Son söylenmesi gerekeni baştan söylerim. Karşımdaki insan kendine beni tanıma zamanı verirse beni çok seviyor, tanımıyorsa benden nefret ediyor yani arası yok. Tam bir akrebim ama kimseye kin beslemem. İnsanlarla da çok iyi anlaşırım.
Cezaevindeyken işkence gördünüz mü?Oralar Türkiye’deki cezaevleri ile mukayese bile edilemez. Türkiye’de koğuş sistemi var. Bu Avrupa’da çok az. Cezanın büyük kısmını hücrede geçiriyor ve kimseyle görüşemiyorsunuz. İnsan hakları örgütleri bu konuda Türkiye’yi hep eleştirirler önce kendi sistemlerini düzeltsinler.
Yaşadıklarım bir insanın taşıyabileceğinin çok çok üzerinde. Bin türlü işkence var. Bir insanı sonu gelmeyecek saatlerle gidip de sen kuru tahta bir bankın üzerinde saatlerce oturtursan zaten teorik olarak işkencenin büyüğünü yapmış oluyorsun. Sonu gelmeyen saatlerle bankın üzerinde oturdum ya da saatlerce ayakta durdum.
Cezaevi günleri ruhunuzda iz bıraktı mı?Bu yanıtlaması çok zor bir soru... Ama şunu söyleyebilirim son derece sinirli bir yapıya sahibim, yerimde duramıyorum. Kapalı yerlerden nefret ediyorum. Karanlığa ise hiç tahammülüm kalmadı. Hapishane hayatı, kimyamı bozdu.
Türkiye’den 28 yaşında bir Yeşilçam starı olarak ayrılıp, 1999 yılının Mart ayında sabıkalı Kenan Kalav olarak ülkenize döndünüz. Gelirken tereddüt ettiniz mi?Türkiye’ye gelirken çok tereddüt ettim. Avrupa’da haksız yere bir ceza çektim ve onun bürokratik devamı olarak da Türkiye’de DGM’de halihazırda 24 sene ile eroin kaçakçığından yargılandığım bir dava var. Benim yerimde kim olsa tereddüt eder. Ama Türk adaletine güveniyorum.
Kürşat ve Kırcı dostum
İçerdeyken dostlarınız aradı mı?Babam olmasaydı ben açlıktan ölürdüm. Dostum Cengiz Balcılar ile sanatçı arkadaşım Bülent Bilgiç’in haricinde kimse beni aramadı.
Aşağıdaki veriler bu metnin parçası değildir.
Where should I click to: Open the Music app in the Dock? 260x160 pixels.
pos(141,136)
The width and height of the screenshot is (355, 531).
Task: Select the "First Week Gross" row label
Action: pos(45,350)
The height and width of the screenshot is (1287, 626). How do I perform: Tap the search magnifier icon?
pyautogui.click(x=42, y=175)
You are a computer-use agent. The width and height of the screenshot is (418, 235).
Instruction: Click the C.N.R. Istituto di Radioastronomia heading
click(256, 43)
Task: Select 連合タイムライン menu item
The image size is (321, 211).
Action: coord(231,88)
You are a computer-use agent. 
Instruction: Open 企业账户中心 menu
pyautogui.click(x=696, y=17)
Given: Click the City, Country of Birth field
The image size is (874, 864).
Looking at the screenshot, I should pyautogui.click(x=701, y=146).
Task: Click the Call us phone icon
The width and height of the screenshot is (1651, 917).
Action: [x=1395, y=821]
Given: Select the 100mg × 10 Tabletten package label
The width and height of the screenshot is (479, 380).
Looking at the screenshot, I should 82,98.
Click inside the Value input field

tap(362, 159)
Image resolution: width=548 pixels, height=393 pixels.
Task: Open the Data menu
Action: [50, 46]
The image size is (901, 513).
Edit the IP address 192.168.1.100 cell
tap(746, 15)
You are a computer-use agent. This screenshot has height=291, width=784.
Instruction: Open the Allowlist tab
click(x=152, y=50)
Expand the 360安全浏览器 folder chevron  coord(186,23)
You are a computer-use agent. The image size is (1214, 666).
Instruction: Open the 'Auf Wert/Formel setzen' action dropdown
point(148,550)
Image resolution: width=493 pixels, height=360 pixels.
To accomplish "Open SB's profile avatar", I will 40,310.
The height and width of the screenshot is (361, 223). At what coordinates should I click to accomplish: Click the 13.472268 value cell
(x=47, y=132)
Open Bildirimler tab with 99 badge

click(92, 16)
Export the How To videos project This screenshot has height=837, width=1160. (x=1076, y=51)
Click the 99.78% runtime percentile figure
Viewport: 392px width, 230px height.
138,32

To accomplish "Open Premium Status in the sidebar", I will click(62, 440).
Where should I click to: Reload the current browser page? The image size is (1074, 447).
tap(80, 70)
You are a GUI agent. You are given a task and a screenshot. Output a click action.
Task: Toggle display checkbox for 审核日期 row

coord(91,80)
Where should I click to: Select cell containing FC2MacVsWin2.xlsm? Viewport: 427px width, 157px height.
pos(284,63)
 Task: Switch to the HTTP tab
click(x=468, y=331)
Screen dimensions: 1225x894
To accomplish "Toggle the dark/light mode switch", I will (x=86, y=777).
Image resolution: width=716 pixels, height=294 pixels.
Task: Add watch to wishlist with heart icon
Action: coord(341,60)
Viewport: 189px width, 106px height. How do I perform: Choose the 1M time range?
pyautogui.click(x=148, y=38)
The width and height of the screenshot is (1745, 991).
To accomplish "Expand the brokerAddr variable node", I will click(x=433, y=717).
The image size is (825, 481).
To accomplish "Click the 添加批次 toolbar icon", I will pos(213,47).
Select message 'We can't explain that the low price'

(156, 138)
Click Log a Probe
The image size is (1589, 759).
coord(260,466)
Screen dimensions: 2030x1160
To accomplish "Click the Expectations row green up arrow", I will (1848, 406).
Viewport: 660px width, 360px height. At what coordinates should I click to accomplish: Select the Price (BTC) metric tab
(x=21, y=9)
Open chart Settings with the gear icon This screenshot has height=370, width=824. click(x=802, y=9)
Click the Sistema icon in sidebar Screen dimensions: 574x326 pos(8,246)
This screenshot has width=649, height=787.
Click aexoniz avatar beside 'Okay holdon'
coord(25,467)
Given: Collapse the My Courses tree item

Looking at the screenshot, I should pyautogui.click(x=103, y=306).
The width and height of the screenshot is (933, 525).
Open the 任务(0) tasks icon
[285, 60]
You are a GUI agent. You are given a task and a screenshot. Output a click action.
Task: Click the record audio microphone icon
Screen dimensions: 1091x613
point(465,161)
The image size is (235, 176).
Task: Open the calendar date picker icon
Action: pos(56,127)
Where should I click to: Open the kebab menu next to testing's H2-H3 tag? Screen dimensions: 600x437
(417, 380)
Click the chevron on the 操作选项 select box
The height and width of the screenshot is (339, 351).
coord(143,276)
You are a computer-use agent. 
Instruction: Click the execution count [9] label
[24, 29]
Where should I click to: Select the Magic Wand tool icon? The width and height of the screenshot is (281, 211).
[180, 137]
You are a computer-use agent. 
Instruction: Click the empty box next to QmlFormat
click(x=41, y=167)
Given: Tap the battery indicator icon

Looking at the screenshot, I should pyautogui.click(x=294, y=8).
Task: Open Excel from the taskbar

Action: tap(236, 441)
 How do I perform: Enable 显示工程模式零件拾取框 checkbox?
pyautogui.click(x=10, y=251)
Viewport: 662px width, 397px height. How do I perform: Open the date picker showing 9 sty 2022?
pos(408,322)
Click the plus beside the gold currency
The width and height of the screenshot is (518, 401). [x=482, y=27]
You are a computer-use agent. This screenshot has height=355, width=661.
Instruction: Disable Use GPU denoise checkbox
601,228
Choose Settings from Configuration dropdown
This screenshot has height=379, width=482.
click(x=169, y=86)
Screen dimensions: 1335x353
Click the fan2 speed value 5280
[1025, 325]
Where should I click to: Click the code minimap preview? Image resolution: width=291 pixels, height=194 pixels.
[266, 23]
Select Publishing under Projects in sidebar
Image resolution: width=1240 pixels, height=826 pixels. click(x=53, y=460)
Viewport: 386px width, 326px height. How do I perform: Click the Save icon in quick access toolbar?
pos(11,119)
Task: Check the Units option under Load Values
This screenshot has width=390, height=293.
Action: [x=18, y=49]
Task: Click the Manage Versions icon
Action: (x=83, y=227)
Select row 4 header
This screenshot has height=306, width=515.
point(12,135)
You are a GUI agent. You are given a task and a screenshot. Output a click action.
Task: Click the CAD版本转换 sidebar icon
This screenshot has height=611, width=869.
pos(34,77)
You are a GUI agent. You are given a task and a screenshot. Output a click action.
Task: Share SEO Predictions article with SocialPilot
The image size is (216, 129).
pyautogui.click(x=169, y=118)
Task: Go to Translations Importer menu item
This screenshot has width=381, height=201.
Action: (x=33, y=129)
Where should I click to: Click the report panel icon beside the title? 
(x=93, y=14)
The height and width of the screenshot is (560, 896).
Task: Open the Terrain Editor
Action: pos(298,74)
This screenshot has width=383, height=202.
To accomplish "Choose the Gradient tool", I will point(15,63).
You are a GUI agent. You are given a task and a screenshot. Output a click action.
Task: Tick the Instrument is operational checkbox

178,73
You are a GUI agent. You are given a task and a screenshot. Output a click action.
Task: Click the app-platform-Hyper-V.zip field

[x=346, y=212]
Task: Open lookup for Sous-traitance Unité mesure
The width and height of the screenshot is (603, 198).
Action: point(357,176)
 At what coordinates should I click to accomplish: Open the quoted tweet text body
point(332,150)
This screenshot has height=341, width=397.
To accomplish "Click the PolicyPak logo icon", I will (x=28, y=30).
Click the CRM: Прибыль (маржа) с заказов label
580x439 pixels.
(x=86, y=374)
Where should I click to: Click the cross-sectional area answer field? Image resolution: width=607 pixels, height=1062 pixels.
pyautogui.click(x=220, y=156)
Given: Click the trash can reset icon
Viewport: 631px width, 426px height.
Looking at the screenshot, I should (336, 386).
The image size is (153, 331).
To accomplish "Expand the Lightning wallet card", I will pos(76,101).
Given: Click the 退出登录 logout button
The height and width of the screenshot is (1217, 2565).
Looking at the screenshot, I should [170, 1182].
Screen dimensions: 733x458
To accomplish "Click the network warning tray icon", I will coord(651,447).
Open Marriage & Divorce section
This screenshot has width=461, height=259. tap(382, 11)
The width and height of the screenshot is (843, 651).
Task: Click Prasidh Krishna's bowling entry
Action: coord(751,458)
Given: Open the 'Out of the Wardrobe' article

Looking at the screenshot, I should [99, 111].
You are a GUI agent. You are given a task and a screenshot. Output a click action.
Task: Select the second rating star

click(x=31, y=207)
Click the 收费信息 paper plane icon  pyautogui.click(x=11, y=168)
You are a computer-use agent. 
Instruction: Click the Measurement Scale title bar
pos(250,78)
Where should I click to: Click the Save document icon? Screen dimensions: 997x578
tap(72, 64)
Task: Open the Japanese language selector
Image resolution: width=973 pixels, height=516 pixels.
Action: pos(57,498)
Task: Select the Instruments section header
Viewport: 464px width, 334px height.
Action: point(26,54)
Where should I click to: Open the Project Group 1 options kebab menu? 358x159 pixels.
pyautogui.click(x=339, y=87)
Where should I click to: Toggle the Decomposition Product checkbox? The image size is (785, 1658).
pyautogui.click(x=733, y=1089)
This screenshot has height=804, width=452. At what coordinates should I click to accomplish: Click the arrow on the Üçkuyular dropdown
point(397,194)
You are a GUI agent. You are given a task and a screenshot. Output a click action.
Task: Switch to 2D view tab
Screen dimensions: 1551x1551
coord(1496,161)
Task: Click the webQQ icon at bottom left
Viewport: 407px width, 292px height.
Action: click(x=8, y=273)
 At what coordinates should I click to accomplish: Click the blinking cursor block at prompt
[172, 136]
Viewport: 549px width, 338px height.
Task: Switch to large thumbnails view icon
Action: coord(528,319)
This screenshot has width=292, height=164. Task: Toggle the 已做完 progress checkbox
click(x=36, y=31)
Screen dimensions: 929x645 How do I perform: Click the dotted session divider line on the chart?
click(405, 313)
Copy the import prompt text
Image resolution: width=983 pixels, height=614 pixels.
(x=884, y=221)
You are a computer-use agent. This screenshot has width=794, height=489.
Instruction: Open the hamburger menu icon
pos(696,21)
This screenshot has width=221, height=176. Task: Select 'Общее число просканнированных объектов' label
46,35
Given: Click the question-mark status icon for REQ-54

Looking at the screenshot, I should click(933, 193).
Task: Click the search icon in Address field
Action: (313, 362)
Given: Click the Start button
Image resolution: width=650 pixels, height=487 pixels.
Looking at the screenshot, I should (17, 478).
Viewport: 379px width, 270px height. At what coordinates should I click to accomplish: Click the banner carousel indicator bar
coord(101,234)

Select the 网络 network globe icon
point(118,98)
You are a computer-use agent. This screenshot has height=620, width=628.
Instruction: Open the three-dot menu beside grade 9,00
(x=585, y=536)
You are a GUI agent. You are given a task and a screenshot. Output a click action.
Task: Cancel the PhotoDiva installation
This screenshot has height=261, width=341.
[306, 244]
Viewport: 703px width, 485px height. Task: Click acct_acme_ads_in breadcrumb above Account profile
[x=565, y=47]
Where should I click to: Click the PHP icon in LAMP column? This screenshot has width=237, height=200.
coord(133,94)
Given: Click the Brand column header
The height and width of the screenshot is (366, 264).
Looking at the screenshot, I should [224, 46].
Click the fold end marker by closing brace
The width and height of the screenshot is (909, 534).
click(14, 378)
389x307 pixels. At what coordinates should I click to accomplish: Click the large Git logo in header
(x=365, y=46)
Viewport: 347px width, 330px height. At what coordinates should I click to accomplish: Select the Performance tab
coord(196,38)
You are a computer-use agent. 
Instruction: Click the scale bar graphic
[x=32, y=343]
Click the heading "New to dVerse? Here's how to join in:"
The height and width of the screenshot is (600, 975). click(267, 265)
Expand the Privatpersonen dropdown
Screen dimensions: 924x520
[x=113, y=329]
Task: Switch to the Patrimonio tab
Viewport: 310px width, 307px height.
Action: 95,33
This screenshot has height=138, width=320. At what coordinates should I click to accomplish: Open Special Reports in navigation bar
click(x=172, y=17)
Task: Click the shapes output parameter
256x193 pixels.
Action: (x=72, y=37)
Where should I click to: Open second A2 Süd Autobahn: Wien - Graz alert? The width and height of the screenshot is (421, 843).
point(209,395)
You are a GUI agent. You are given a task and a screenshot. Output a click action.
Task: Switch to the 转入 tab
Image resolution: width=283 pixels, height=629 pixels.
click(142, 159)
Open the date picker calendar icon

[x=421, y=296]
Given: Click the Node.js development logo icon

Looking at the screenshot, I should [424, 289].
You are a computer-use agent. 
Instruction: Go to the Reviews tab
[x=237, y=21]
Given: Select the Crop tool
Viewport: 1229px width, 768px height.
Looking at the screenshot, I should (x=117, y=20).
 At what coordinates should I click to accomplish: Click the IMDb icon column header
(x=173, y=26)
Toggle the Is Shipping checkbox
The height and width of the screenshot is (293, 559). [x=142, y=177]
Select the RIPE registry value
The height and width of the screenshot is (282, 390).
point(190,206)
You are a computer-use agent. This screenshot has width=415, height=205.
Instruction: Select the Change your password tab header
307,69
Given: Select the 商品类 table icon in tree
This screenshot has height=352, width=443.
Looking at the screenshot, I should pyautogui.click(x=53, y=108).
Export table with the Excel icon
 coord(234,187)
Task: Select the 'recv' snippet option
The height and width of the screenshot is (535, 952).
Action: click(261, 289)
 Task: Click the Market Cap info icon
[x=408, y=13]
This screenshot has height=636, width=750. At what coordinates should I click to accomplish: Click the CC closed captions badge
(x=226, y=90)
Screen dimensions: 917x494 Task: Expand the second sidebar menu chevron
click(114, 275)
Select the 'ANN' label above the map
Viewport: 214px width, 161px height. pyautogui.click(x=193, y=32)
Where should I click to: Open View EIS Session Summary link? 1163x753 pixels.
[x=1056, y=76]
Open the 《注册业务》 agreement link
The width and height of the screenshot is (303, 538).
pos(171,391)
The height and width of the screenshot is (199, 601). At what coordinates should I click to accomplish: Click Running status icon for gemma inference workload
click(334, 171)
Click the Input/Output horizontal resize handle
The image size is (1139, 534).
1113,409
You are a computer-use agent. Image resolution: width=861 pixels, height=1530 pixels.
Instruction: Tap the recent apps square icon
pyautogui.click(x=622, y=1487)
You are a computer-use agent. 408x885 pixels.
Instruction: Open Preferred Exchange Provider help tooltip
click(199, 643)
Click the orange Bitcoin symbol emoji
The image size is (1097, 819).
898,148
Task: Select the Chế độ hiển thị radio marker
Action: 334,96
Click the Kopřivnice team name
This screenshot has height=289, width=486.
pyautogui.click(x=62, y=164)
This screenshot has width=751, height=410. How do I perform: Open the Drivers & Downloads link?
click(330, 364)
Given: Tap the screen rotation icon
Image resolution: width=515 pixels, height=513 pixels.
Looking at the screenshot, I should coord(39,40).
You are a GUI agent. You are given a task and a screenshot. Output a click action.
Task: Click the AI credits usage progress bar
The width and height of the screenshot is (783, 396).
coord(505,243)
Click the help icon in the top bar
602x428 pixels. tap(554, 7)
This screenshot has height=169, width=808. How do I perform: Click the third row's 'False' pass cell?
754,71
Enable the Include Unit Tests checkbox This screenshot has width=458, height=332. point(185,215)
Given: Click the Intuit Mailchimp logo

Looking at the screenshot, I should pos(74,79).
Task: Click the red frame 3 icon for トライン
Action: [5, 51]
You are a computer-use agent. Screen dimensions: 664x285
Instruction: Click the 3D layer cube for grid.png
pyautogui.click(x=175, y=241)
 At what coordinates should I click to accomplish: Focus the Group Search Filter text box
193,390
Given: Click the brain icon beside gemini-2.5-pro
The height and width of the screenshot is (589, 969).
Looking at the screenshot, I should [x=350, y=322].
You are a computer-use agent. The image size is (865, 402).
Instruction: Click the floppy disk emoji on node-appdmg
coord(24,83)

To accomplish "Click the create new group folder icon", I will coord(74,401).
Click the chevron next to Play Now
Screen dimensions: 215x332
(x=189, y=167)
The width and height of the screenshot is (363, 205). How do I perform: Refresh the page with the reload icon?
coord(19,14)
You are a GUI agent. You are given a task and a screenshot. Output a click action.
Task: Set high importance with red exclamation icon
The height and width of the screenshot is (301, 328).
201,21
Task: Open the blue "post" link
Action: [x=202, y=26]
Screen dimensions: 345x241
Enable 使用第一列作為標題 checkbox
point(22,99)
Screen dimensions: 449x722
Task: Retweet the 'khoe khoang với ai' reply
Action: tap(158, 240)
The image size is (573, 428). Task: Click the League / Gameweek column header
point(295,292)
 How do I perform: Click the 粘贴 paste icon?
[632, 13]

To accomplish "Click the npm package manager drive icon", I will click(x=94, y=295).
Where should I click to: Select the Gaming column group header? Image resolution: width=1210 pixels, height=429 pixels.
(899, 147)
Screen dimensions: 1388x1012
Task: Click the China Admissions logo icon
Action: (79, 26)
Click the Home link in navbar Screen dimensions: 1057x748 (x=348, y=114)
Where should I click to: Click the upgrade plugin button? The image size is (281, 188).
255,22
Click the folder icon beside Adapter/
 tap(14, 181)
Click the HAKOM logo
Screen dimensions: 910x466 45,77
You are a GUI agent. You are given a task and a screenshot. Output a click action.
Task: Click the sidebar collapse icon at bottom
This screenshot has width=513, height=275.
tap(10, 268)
TEM’de geçirdiğiniz kazanın ardından Kürşat Yılmaz ve Haluk Kırcı’dan geçmiş olsun çiçekleri geldi odanıza. Yılmaz ve Kırcı dostunuz mu?Her insanın belli bir ideolojik görüşü olabilir, her insan hatalar yapmış olabilir ya da hayatın onu zorladığı şeyler olabilir. Ama bu tip şeyler benim insanlarla arkadaşlık yapmamı etkilemez. Her ikisi de benim arkadaşım dostum. Bir Kürşat’ı cezaevinde ziyaret etmek, Haluk ile oturup muhabbet edebilmek bana haz veriyor.
Siyasi görüşünüz ne?Mustafa Kemal milliyetçisiyim.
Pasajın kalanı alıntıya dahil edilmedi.